**Exercise instructions:** Go through the material below and copy each line where the word "computer" appears.
------ Extracted material ------
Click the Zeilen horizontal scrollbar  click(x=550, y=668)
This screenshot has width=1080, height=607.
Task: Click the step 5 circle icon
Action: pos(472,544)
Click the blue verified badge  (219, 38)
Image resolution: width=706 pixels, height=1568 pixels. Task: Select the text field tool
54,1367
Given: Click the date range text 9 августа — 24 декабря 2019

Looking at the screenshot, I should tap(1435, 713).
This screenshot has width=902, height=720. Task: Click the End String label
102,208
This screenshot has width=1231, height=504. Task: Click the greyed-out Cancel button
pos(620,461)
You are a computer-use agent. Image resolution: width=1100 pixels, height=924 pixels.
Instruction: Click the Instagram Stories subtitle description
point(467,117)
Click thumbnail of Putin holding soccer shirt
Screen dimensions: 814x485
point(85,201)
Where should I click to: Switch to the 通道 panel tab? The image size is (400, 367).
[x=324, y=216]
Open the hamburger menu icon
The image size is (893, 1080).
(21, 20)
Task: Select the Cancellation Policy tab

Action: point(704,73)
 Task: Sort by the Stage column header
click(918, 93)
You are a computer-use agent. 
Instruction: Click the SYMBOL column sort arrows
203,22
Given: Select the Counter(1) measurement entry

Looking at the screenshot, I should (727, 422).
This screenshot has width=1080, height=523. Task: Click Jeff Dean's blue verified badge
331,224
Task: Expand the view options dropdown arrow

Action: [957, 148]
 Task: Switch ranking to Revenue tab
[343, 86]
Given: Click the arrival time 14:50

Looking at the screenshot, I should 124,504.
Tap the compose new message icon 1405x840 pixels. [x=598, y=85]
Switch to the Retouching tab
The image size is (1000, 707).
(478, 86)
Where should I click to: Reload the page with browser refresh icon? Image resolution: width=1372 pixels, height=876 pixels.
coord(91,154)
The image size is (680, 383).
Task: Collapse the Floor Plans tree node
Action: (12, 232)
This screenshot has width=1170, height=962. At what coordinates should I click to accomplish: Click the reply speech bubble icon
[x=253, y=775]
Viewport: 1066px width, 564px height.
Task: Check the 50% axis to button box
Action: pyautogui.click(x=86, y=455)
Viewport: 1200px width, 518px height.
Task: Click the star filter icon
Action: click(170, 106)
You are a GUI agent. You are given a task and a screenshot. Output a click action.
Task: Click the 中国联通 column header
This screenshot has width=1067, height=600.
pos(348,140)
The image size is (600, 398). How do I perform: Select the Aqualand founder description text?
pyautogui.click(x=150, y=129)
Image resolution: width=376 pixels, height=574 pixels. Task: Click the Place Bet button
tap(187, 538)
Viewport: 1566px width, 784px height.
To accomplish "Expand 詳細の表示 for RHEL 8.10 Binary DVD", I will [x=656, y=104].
------
**Task response:**
You are a computer-use agent. Image resolution: width=1100 pixels, height=924 pixels.
You are a computer-use agent. 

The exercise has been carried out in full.